GANGNEUNG, South Korea -- In a sport known for its politeness, the sight of American curlers Matt and Becca Hamilton banging their brooms against the Olympic ice in frustration was a bit of a rarity. But then so was the manner in which they lost the game.
Despite holding a 4-3 lead heading into the final end, or round, of curling's mixed doubles match Friday, the United States lost 9-4 to reigning world champion Switzerland after the Swiss managed something exceedingly unusual in curling: a perfect score known as a six-ender. How rare is a six-ender? Think of a perfect game in baseball.
First, a bit of a primer: Mixed doubles curling, which is making its Olympic debut in Pyeongchang, has different rules to standard curling. There are only two players on each team -- a man and a woman -- as opposed to four. There are eight ends instead of 10. And each team throws six rocks in each end instead of eight.
Although Switzerland was behind by one point going into the final end, Jenny Perret and Martin Rios had an advantage known as the hammer -- the right to throw the final stone of the game. They managed to get their first five stones into the house, putting the Americans in a precarious position.
Becca Hamilton threw her final rock, which needed to get to the button -- the center of the bull's-eye-shaped target -- to preserve their lead. "Hard, hurry, hurry!" she screamed at her brother, Matt, who was frantically sweeping the ice in a bid to get the stone to the right spot. "You gotta go, go, go, go, go!!" She then raced ahead and joined in the sweeping frenzy as the rock drew close to the button.
It was not to be. The stone ended up a few inches past its target, prompting the disappointed siblings to slam their brooms against the ice. Switzerland promptly knocked the Americans' lone rock out of the house and kept all six of their stones within the target's rings, giving them that rare and coveted six-ender. (In regular curling, which uses eight stones, a perfect score is known as an eight-ender or "a snowman.")

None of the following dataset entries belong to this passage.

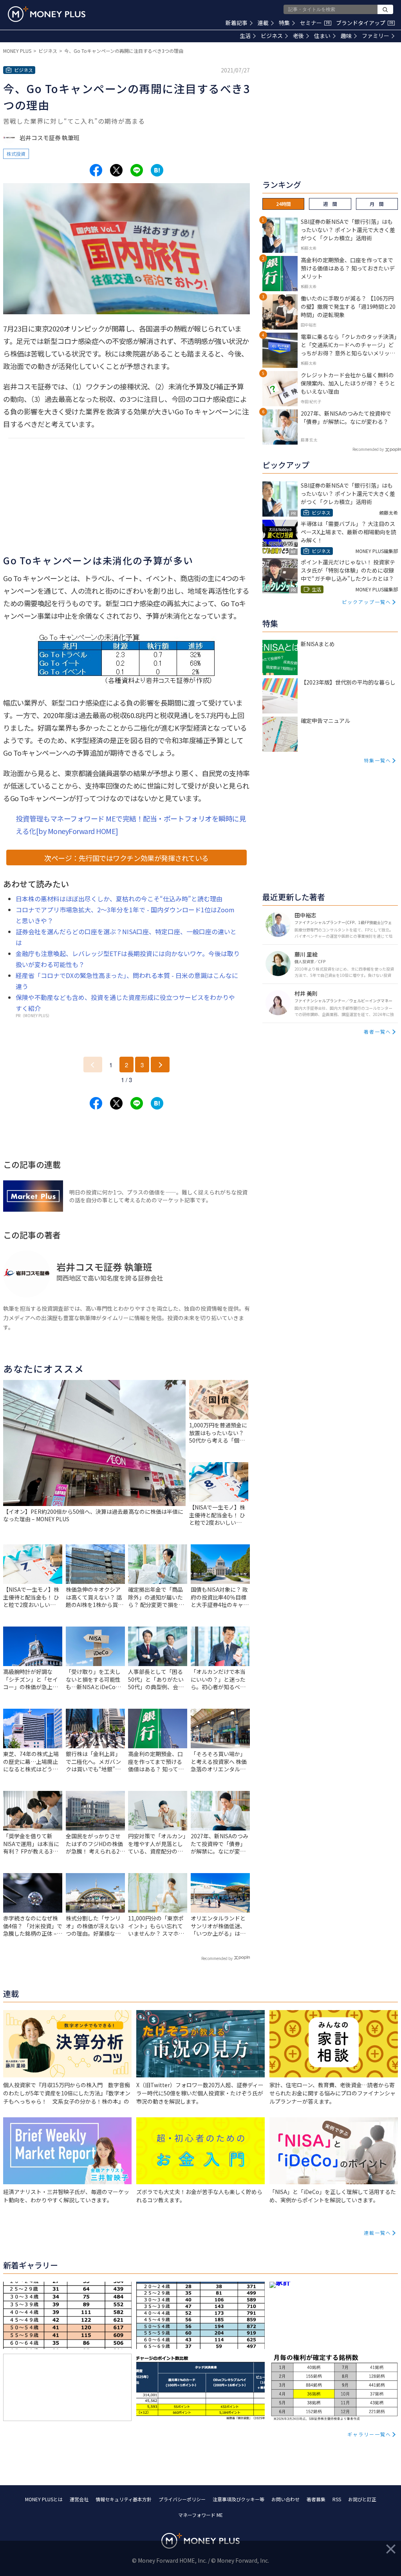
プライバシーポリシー (182, 2499)
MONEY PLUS (17, 50)
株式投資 (16, 153)
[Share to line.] (136, 170)
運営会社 (79, 2499)
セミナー (315, 23)
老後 (298, 36)
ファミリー (375, 36)
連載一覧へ (377, 2232)
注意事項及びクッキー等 (238, 2499)
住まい (322, 36)
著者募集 (316, 2499)
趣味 (346, 36)
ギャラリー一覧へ (369, 2434)
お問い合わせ (285, 2499)
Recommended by (217, 1958)
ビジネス (272, 36)
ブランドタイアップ (364, 23)
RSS (336, 2499)
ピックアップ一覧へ (366, 601)
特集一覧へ (377, 760)
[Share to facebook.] (96, 170)
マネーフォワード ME (200, 2514)
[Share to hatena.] (157, 170)
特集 (284, 23)
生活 (245, 36)
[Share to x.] (116, 170)
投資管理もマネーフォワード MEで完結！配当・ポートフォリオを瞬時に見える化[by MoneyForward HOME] (131, 824)
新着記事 (236, 23)
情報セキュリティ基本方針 (124, 2499)
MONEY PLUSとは (44, 2499)
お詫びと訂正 (362, 2499)
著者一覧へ (377, 1031)
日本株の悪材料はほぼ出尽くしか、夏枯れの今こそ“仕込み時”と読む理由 (119, 898)
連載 (263, 23)
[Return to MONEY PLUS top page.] (46, 14)
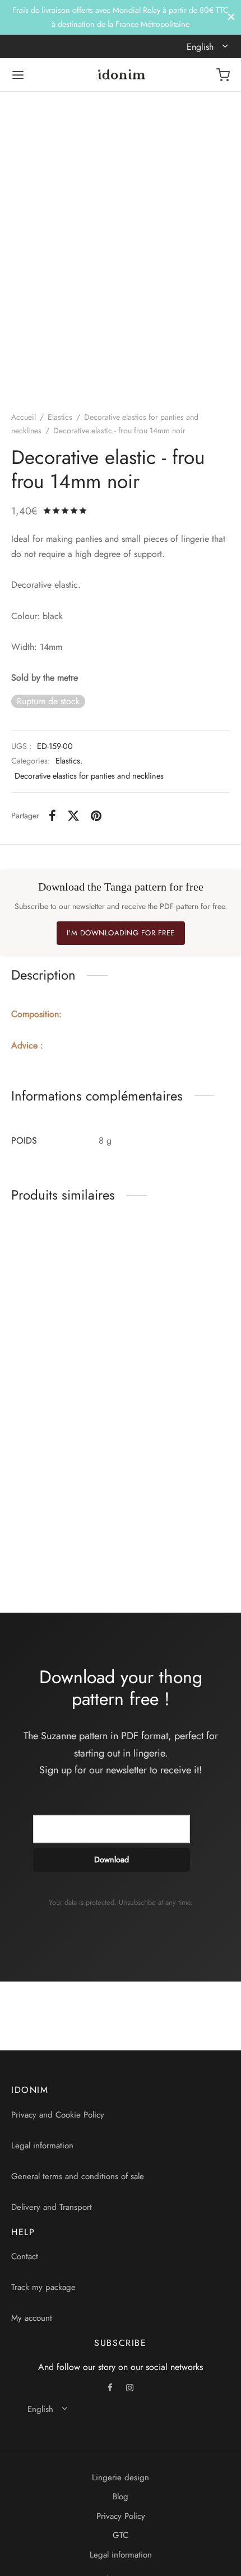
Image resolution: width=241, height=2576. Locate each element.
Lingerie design (120, 2477)
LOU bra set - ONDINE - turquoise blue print (54, 1534)
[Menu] (18, 75)
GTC (120, 2535)
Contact (24, 2256)
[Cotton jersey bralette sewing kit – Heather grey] (64, 1281)
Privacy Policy (120, 2516)
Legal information (42, 2145)
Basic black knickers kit (168, 1348)
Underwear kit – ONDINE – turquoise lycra (165, 1540)
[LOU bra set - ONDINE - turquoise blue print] (64, 1462)
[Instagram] (129, 2388)
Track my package (43, 2287)
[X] (73, 815)
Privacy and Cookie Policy (57, 2115)
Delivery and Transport (51, 2207)
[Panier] (223, 75)
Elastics (60, 417)
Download (111, 1859)
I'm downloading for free (121, 933)
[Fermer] (231, 17)
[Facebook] (52, 815)
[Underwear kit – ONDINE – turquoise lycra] (177, 1462)
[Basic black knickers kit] (177, 1281)
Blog (120, 2496)
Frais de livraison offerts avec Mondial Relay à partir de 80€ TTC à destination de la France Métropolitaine (120, 16)
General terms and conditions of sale (77, 2176)
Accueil (23, 417)
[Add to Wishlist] (112, 1348)
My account (31, 2318)
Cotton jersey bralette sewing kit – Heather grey (51, 1359)
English (201, 46)
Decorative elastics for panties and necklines (89, 775)
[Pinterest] (96, 815)
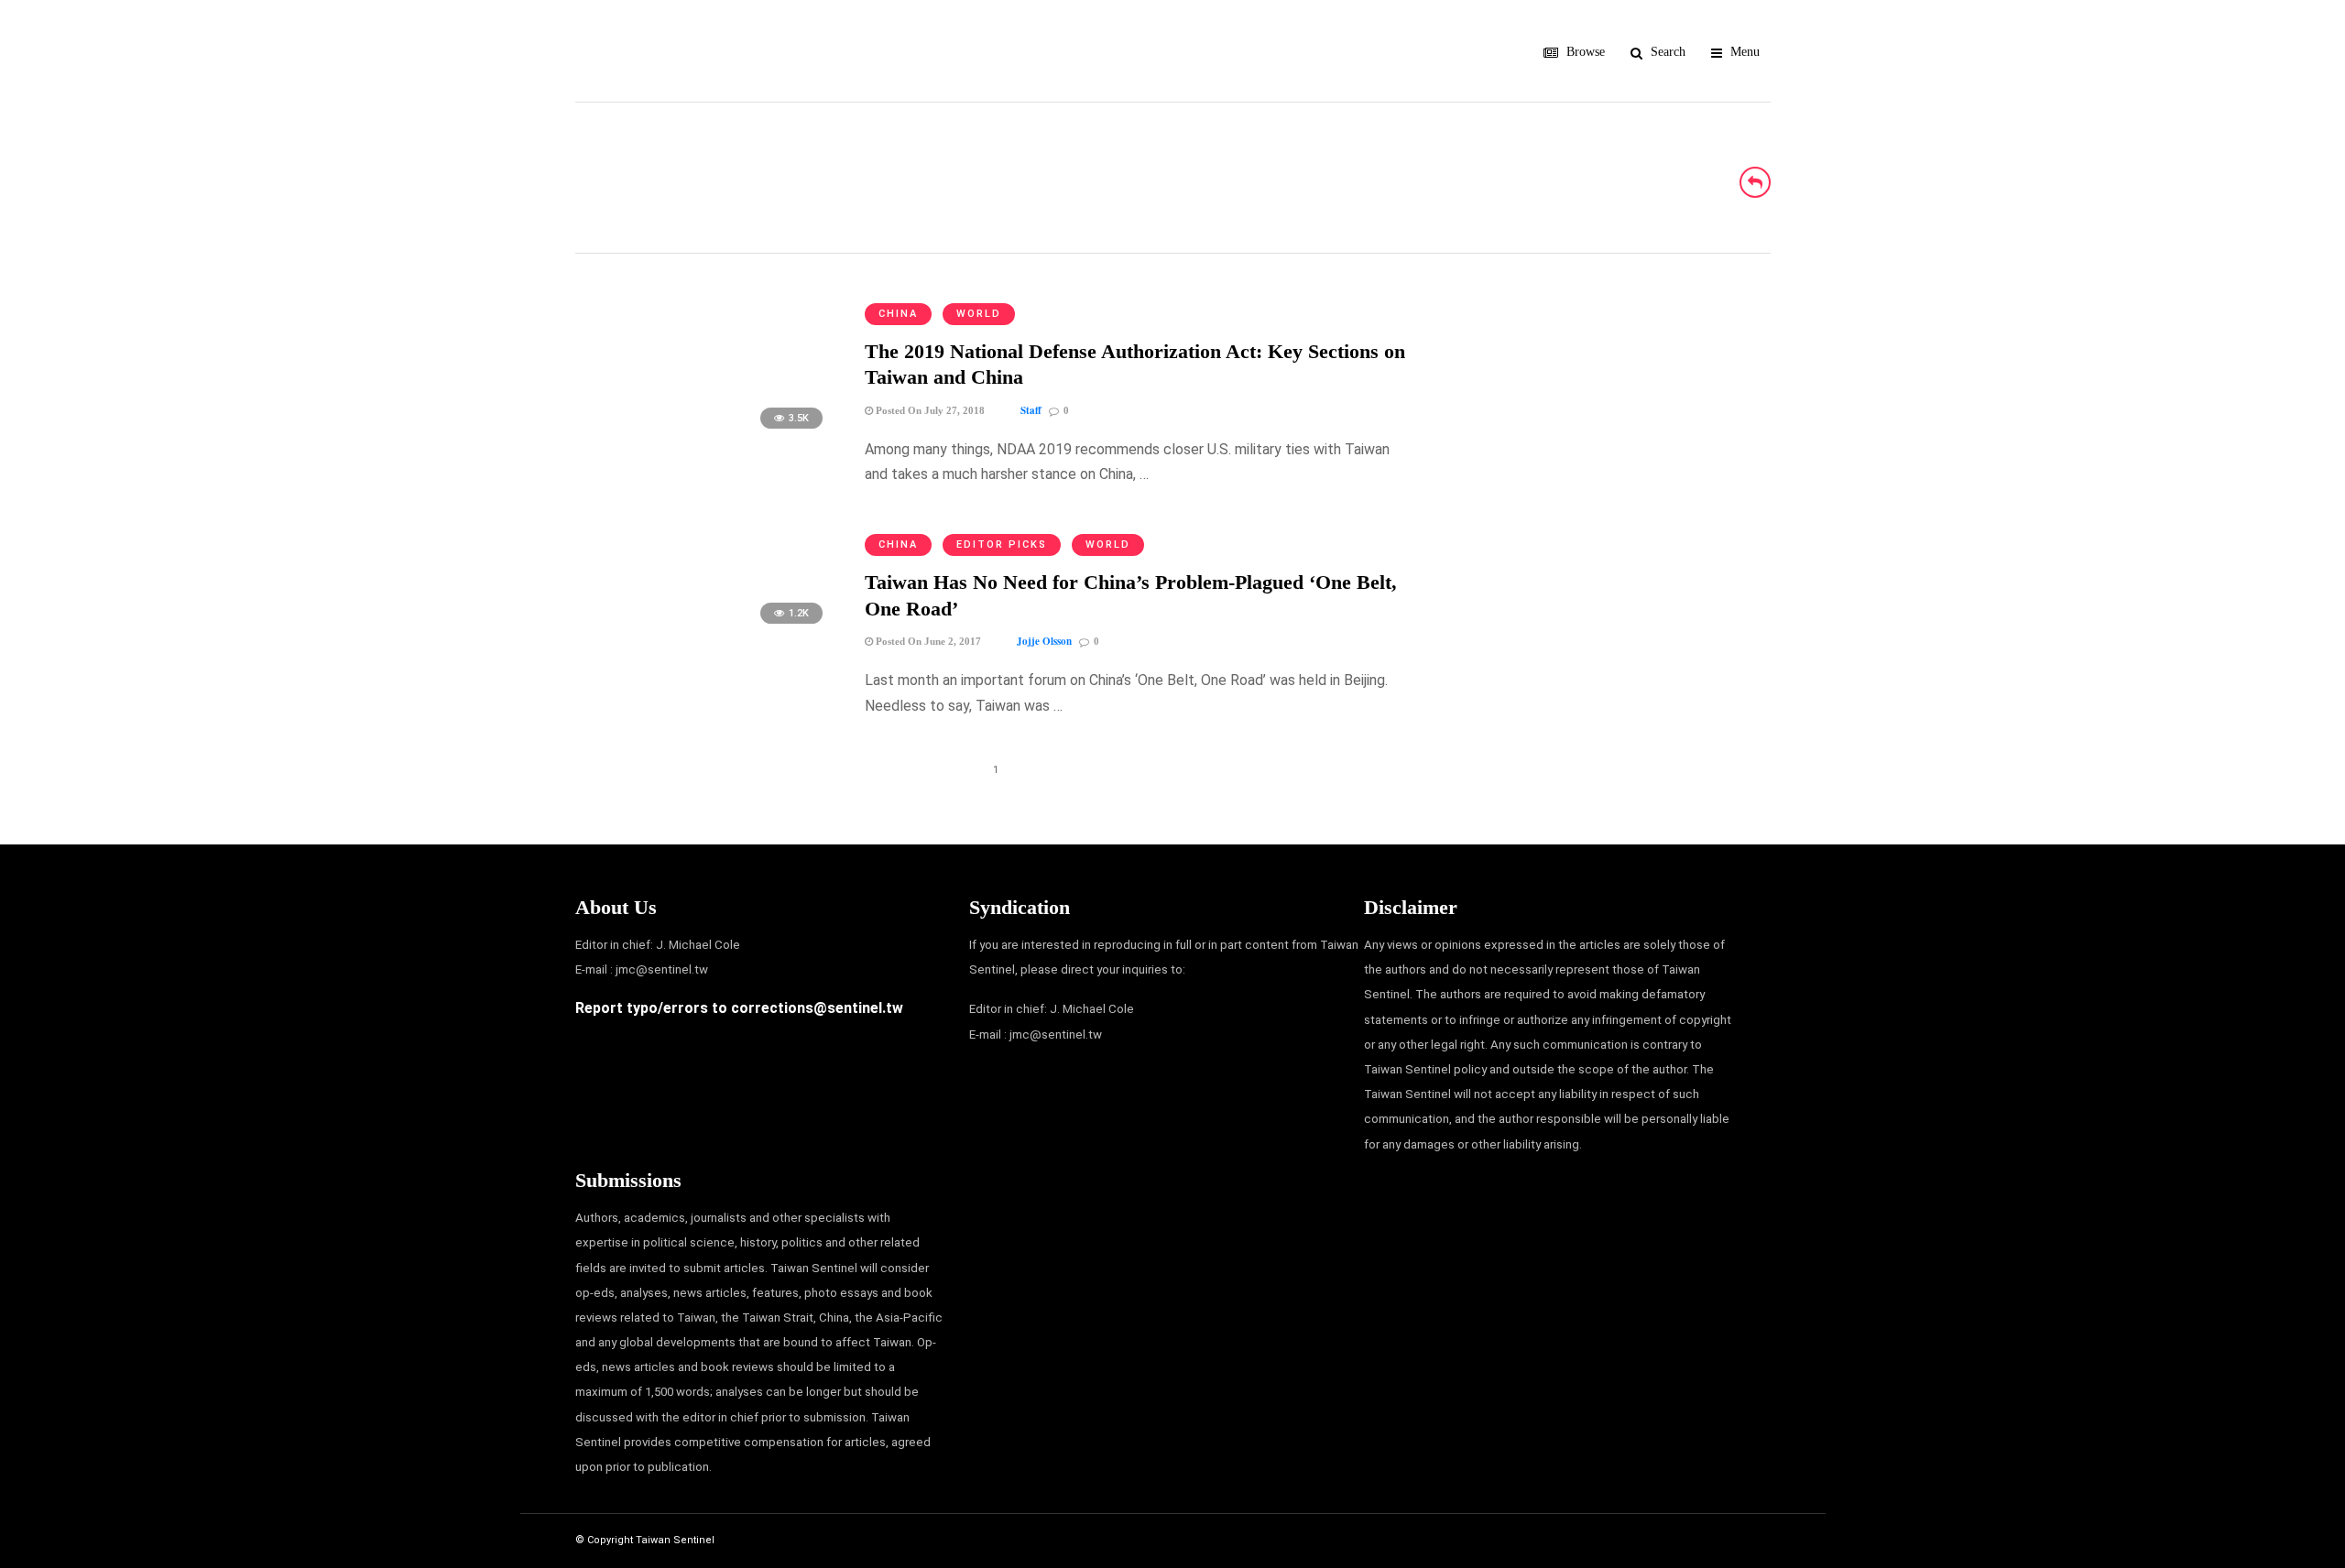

No curling team had ever managed a perfect score at the Olympics, according to the World Curling Federation. Perfect scores in professional-level curling are so unusual that various countries' curling clubs have special awards for them. Curling Canada hands out pins and certificates to teams who score eight-enders. The American Curling Foundation & Museum has an eight-ender patch it bestows upon teams who nab perfect scores.
Rios laughed when asked if he was aware he and his teammate had set a record for first perfect curling score at the games.
"We wanted to win the game and that's it,'' he said. "I was making jokes about it during the last end, but just our focus was to score a deuce -- that's it.''
Despite the rough loss, the Hamiltons were gracious in defeat.
"They're a good team," Matt Hamilton said after the game. "They're defending world champs, so hats off to them. They made more shots."
The Hamiltons had another tough game during the afternoon round-robin, conceding in the sixth end to South Korea after falling behind 9-1.
Afterward, Becca Hamilton said they were struggling to get used to the condition of the ice. In curling, the ice is covered in frozen water droplets known as "pebbles,'' and changes in the temperature or humidity can affect how the stone travels across the surface.
"We were throwing things heavy,'' Becca Hamilton said. "The ice was a little quicker and a little straighter and we didn't connect with it right away like Korea did.''
Norway handed Switzerland its first loss during the afternoon session, beating them 6-5. In other mixed doubles action, Canada and Russian athletes each picked up two wins on Friday against Finland and China.